**RECORDS PROVIDED:**
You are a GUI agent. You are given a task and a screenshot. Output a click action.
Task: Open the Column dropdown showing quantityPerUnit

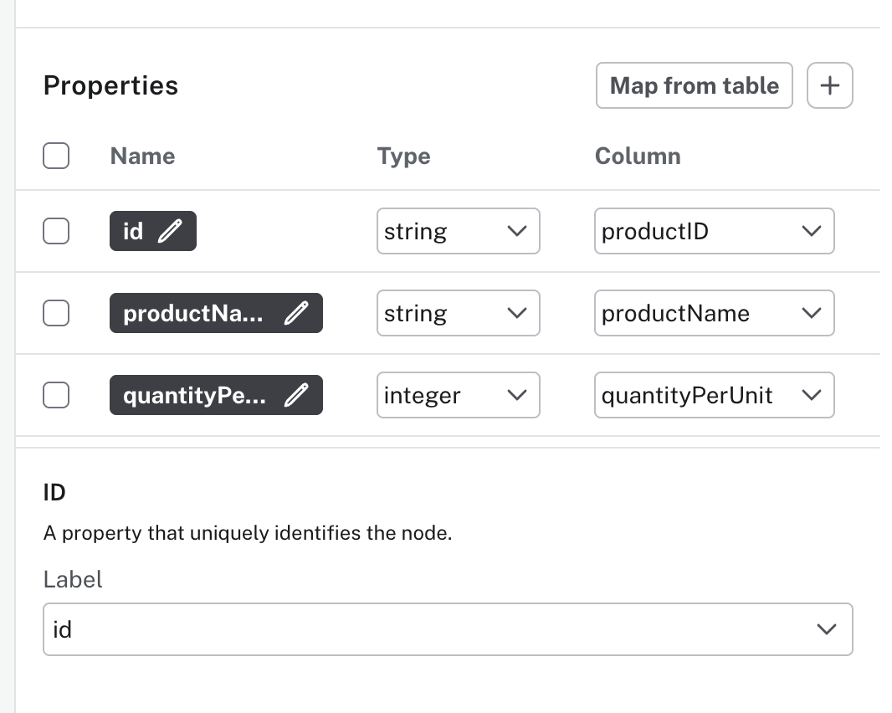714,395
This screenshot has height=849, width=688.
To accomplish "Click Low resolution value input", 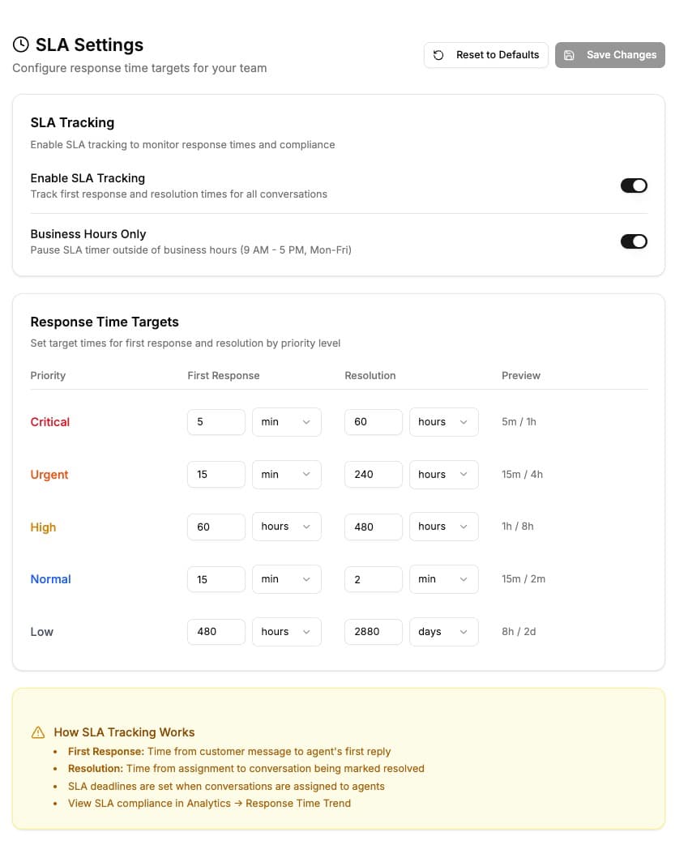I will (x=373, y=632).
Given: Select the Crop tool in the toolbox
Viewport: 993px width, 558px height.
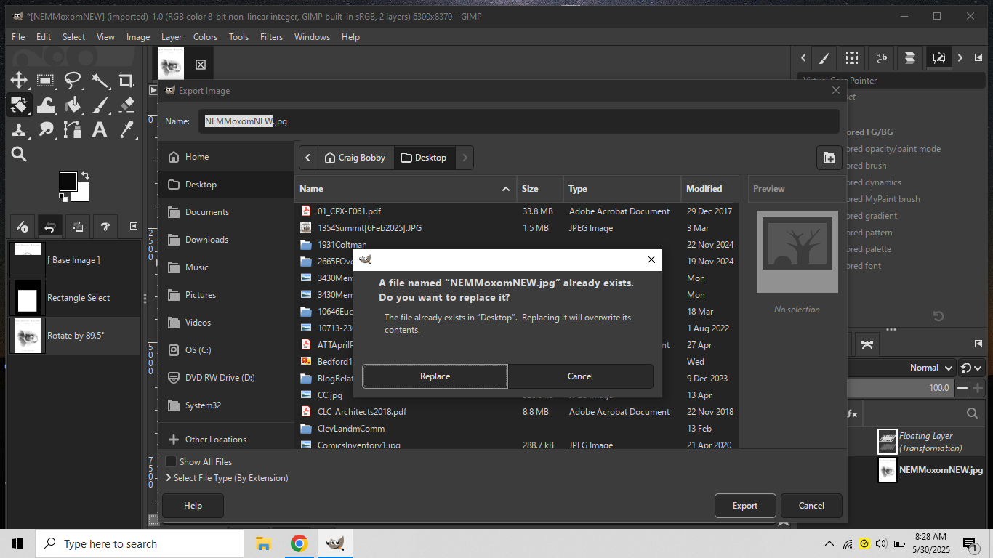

...

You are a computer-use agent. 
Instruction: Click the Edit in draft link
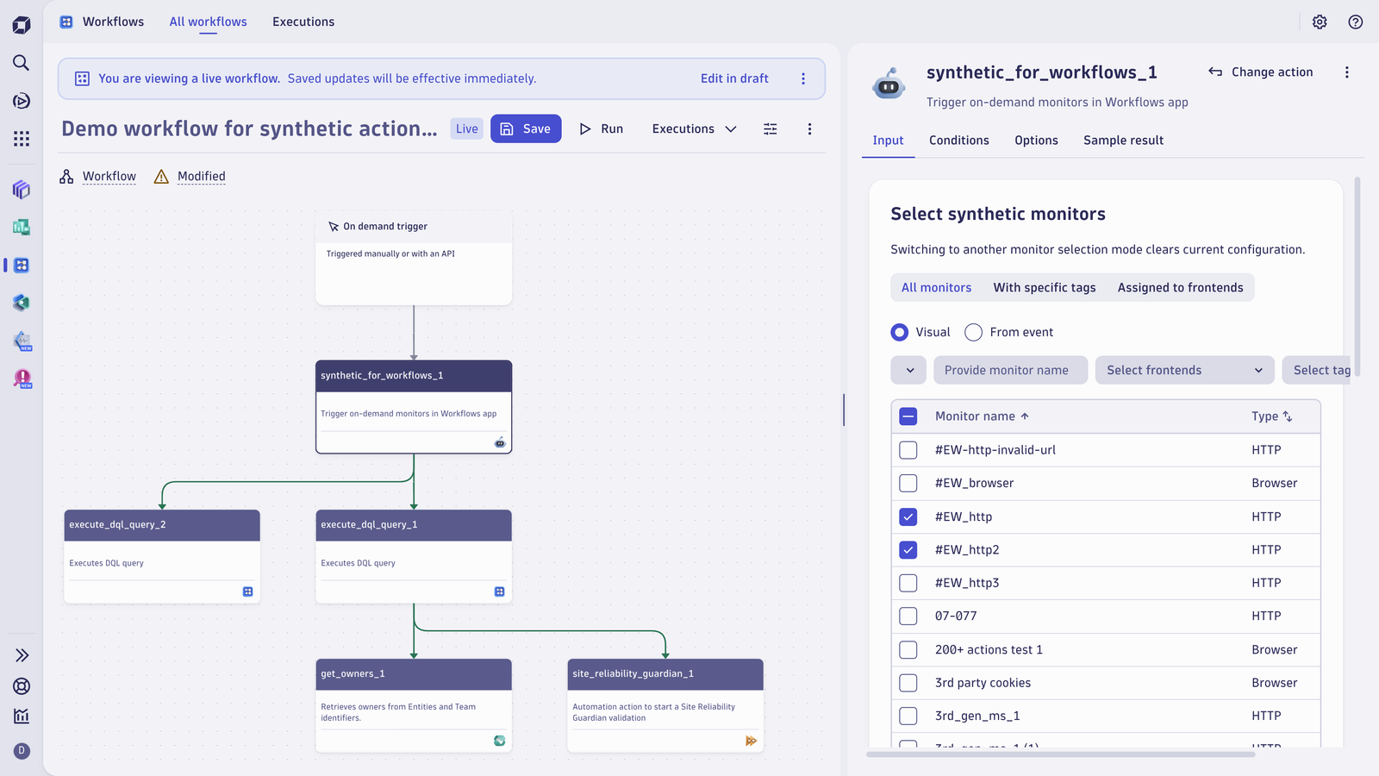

**ABOUT THIS EXERCISE:**
Count the lines of the material holding "screenshot". Report the number alone.

**TASK OUTPUT:**
2